From 8a2b005d4ac755953696a16cf682366ebc88c421 Mon Sep 17 00:00:00 2001
From: Tour <tour@example.com>
Date: Tue, 9 Dec 2025 07:11:09 +0100
Subject: [PATCH] move.venv

---
 src/cache.py                    |   2 +-
 src/graphql_client.py           |  11 --
 src/scraper.py                  |  18 ++-
 test/test_description_simple.py |  51 ++++++++
 test/test_missing_fields.py     | 208 ++++++++++++++++++++++++++++++++
 5 files changed, 276 insertions(+), 14 deletions(-)
 create mode 100644 test/test_description_simple.py
 create mode 100644 test/test_missing_fields.py

diff --git a/src/cache.py b/src/cache.py
index 43081cf..b3ff940 100644
--- a/src/cache.py
+++ b/src/cache.py
@@ -315,7 +315,7 @@ class CacheManager:
                 (url, compressed_content, time.time(), status_code)
             )
             conn.commit()
-            print(f"  → Cached: {url} (compressed {ratio:.1f}%)")
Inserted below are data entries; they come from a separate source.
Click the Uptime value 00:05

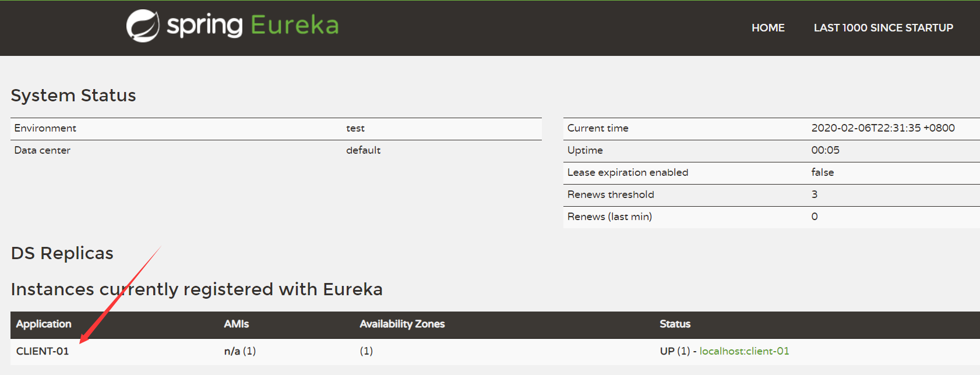[x=825, y=150]
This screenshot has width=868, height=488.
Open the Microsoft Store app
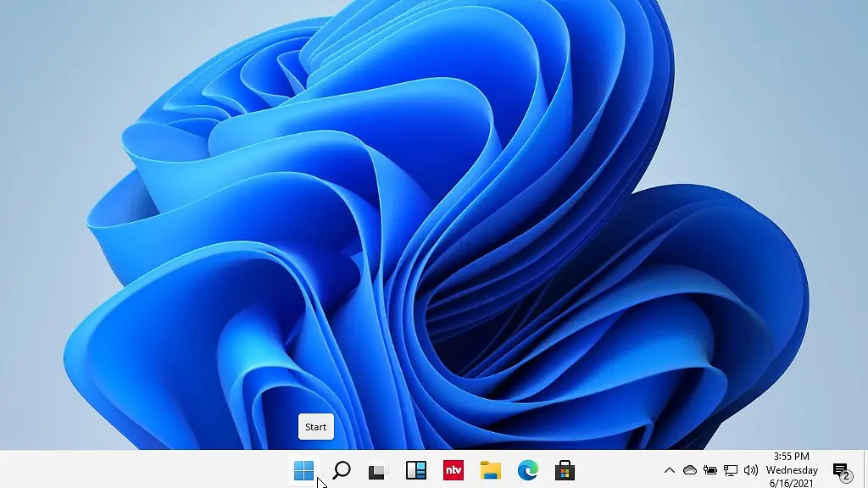point(565,470)
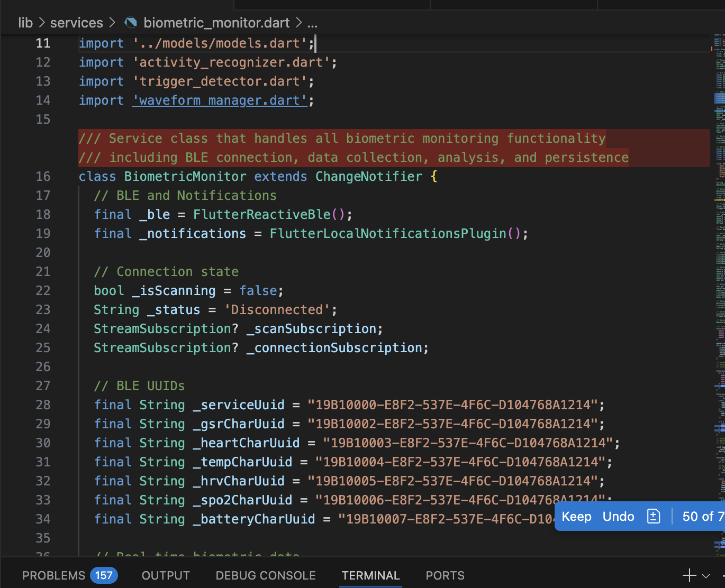Open the biometric_monitor.dart breadcrumb dropdown
Image resolution: width=725 pixels, height=588 pixels.
point(216,22)
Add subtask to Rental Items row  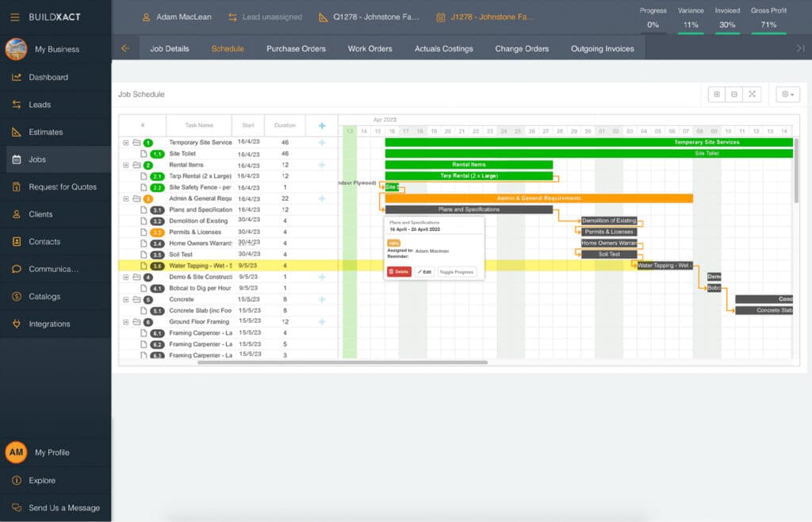point(322,165)
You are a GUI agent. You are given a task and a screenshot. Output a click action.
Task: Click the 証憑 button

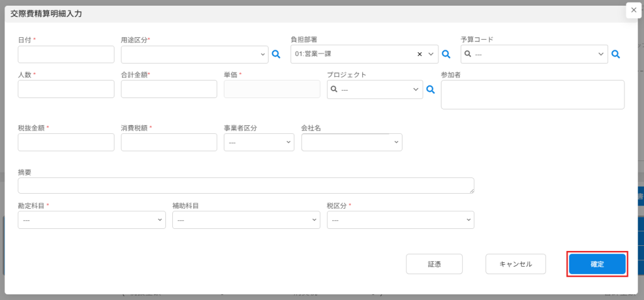434,264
+            print(f"  -> Cached: {url} (compressed {ratio:.1f}%)")
 
     def clear_old(self, max_age_hours: int = 168):
         """Clear old cache entries to prevent database bloat"""
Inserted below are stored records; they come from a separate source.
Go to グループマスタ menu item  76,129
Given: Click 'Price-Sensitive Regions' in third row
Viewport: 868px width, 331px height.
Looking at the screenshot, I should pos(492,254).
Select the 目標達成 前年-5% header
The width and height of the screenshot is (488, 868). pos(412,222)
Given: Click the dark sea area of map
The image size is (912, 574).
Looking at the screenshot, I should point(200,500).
diff --git a/src/graphql_client.py b/src/graphql_client.py
index b2991c2..654d4bd 100644
--- a/src/graphql_client.py
+++ b/src/graphql_client.py
@@ -31,17 +31,6 @@ query AuctionData($auctionId: TbaUuid!, $locale: String!, $platform: Platform!)
 LOT_BIDDING_QUERY = """
 query LotBiddingData($lotDisplayId: String!, $locale: String!, $platform: Platform!) {
   lotDetails(displayId: $lotDisplayId, locale: $locale, platform: $platform) {
-    estimatedFullPrice {
-      min {
-        cents
-        currency
-      }
-      max {
-        cents
-        currency
-      }
-      saleTerm
-    }
     lot {
       id
       displayId
diff --git a/src/scraper.py b/src/scraper.py
index 3af4b70..4a256ab 100644
--- a/src/scraper.py
+++ b/src/scraper.py
@@ -358,7 +358,7 @@ class TroostwijkScraper:
                 conn = sqlite3.connect(self.cache.db_path)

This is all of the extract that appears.